In Hatton -v- Sutherland the Court of Appeal gave what one might have hoped was a definitive judgment in four stress at work appeals heard together. That case was soon followed in the Court of Appeal, however, by Eastwood -v- Magnox Electric, Young v. Post Office [2002] EWCA Civ 661 (a "second breakdown" case in which the claimant succeeded) and McCabe -v- Cornwall County Council [2002] EWCA Civ 1887.

However, in one of the 4 Hatton cases (Barber v. Somerset County Council) permission to appeal to the House of Lords has been granted. Thereafter permission to appeal was granted to the claimants in Eastwood. Finally, the House of Lords considered a petition for leave to appeal in McCabe on 21st March 2003. The outcome is not known at the time of writing, although the general issues would appear to be roughly similar to those in Eastwood. It is thought that none of these appeals will be heard before October 2003, with decisions some time after that. Perhaps the most difficult hurdle for a claimant to surmount set by the Court of Appeal in Hatton is that of foreseeability of injury.

It was said that because of the very nature of psychiatric disorder, such disorder was likely to be harder to foresee than in cases of physical injury. It is important to note, however, that the Court of Appeal in Hatton was dealing only with arguments advanced on the basis of common law tort, i.e. The breach by an employer of the common law duty to take reasonable care for the safety of its employees. In many cases of workplace stress a claimant will be on firmer ground if he can show breaches of the Working Time Regulations 1998.

The Regulations were passed as a health and safety measure pursuant to the EC Working Time Directive (No. 93/104/EC) etc. So here the risk of damage to health is clearly foreseeable. Similarly a claimant might be more likely to prove foreseeability if he or she can show a breach of the implied term in his contract of employment that the employer shall not, without reasonable or proper cause, conduct itself in a manner likely to destroy or seriously damage the relationship of confidence and trust between employer and employee. This was not examined in the four Hatton cases (notwithstanding that Jones v. Sandwell M.B.C.

Might have been thought of as a "bullying" case), but was the basis of a successful claim for psychiatric injury in Gogay -v- Herts C.C. (2000) IRLR 703. Hale L.J. Gave judgment in both Hatton and Gogay. The problem with such an approach is that such extreme behaviour on the part of an employer will inevitably lead to an actual or potential claim for unfair dismissal.
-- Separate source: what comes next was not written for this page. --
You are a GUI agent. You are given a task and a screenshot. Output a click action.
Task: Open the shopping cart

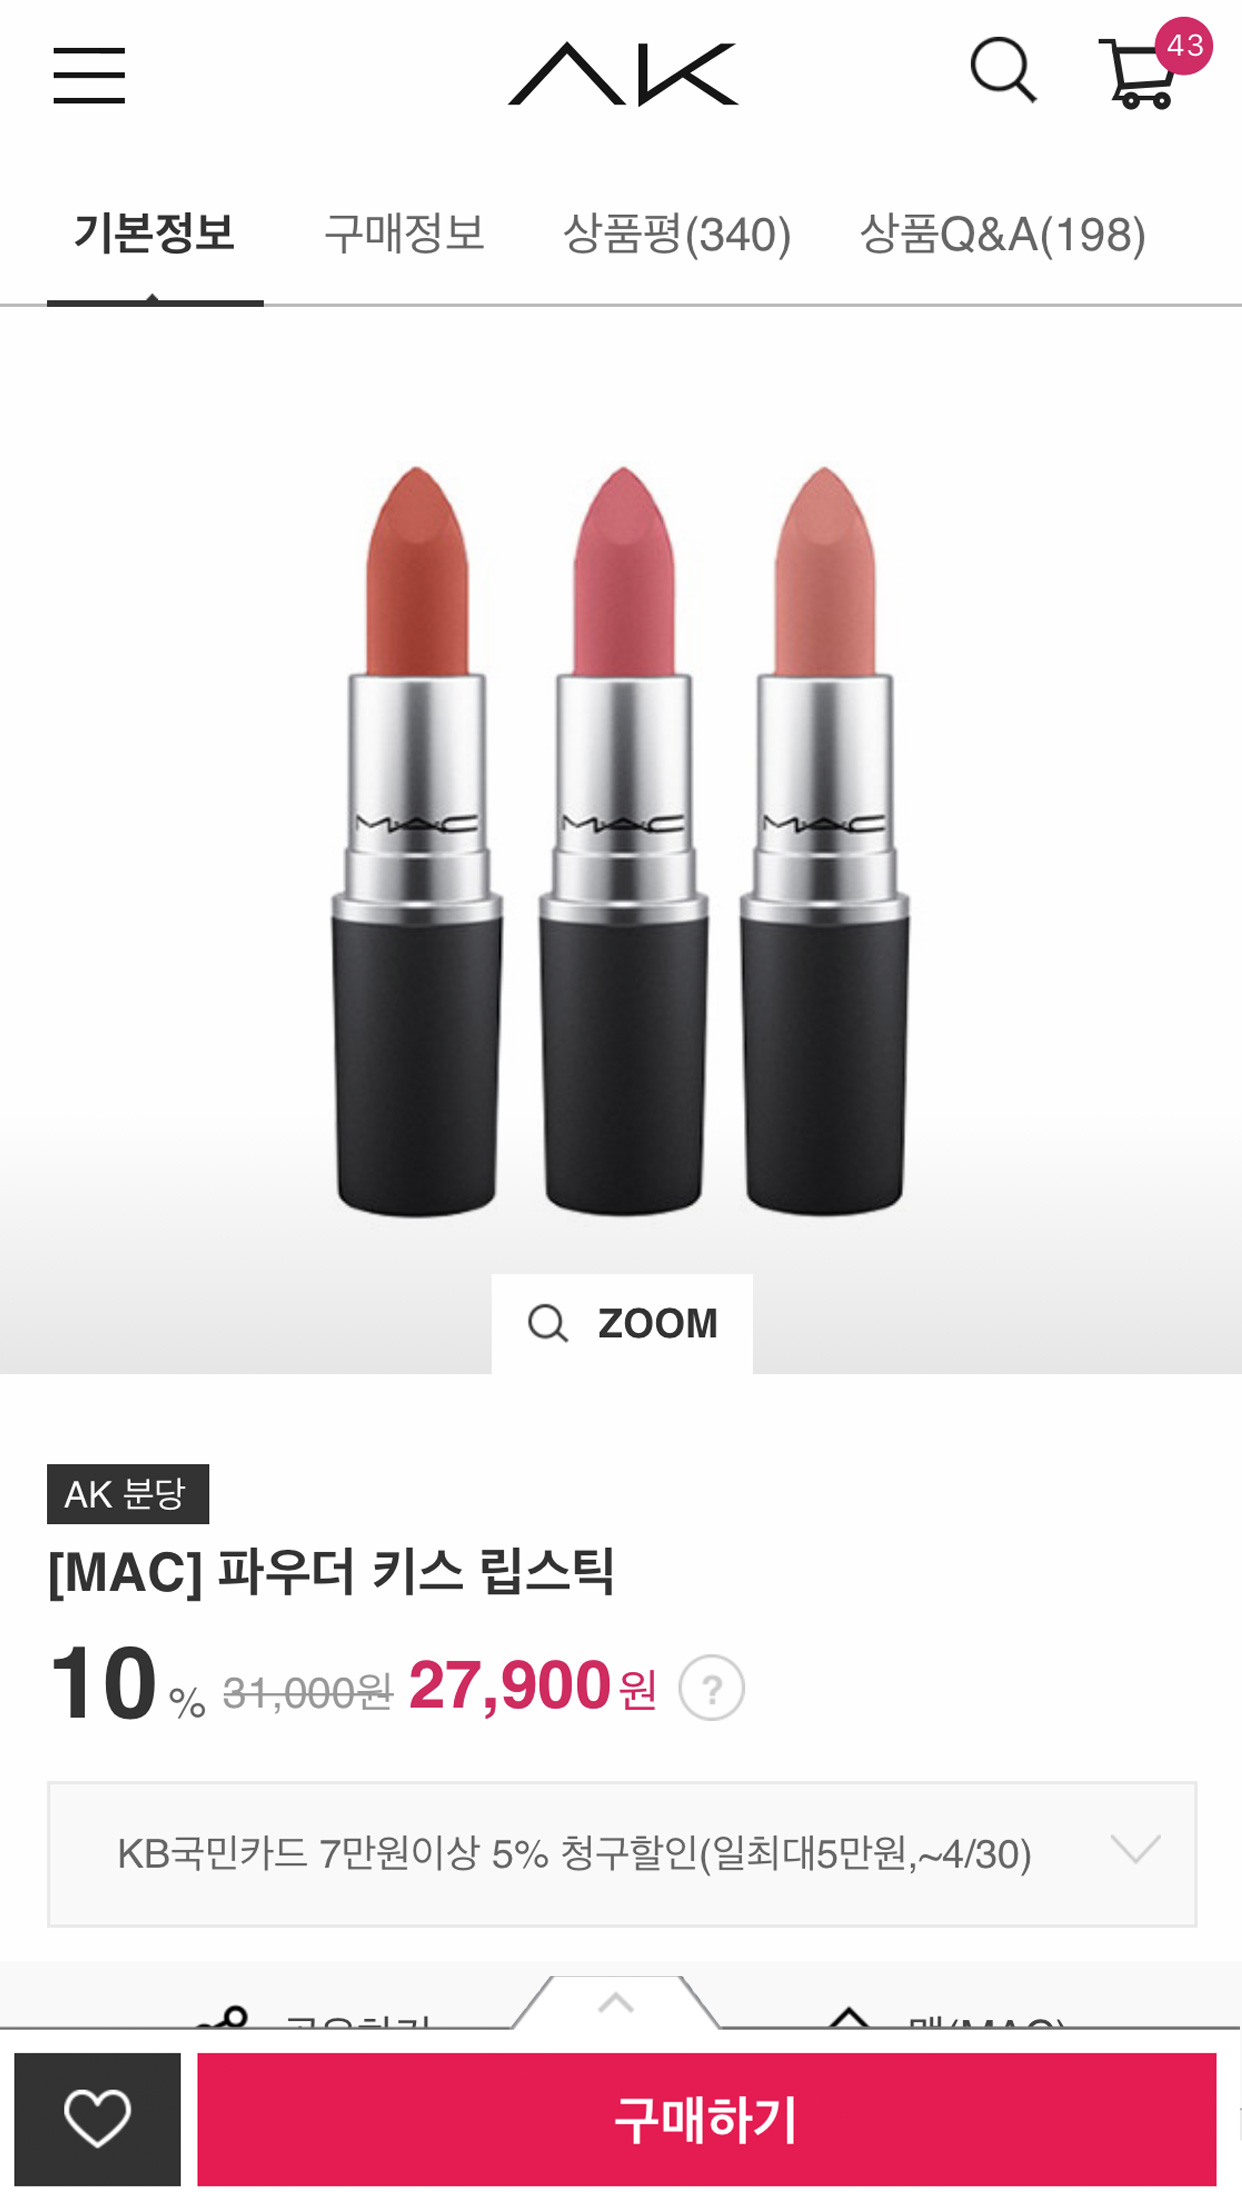1138,75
As the law currently stands unfairness in the manner of dismissal of an employee (even where the dismissal is a constructive dismissal) does not give rise to a common law action, whether founded in contract or tort, but must be the subject of Employment Tribunal proceedings (paragraph 23, judgment of Peter Gibson L.J., Eastwood -v- Magnox Electric, relying upon the speech of Lord Hoffman in Johnson v. Unisys [2001] 2 WLR 1076). Instead, the claim for personal injury must be pursued in the Employment Tribunal within the shorter limitation period and within the damages cap.

This produces great uncertainty as to where the line is to be drawn so as to define the commencement of "dismissal" (see McCabe) and a situation where there is no equality of treatment of similarly injured victims of workplace breaches of duty. The current state of the law has been heavily criticised by the Court of Appeal in McCabe, by the editors of Harvey on Employment Law, and by many Employment Tribunal chairmen, who have no training in the quantification of claims for personal injury. Whatever the outcome of the appeals it is to be hoped that their lordships take the opportunity to consider these cases together and provide clear guidance in an area of law where even factual issues are often of great complexity.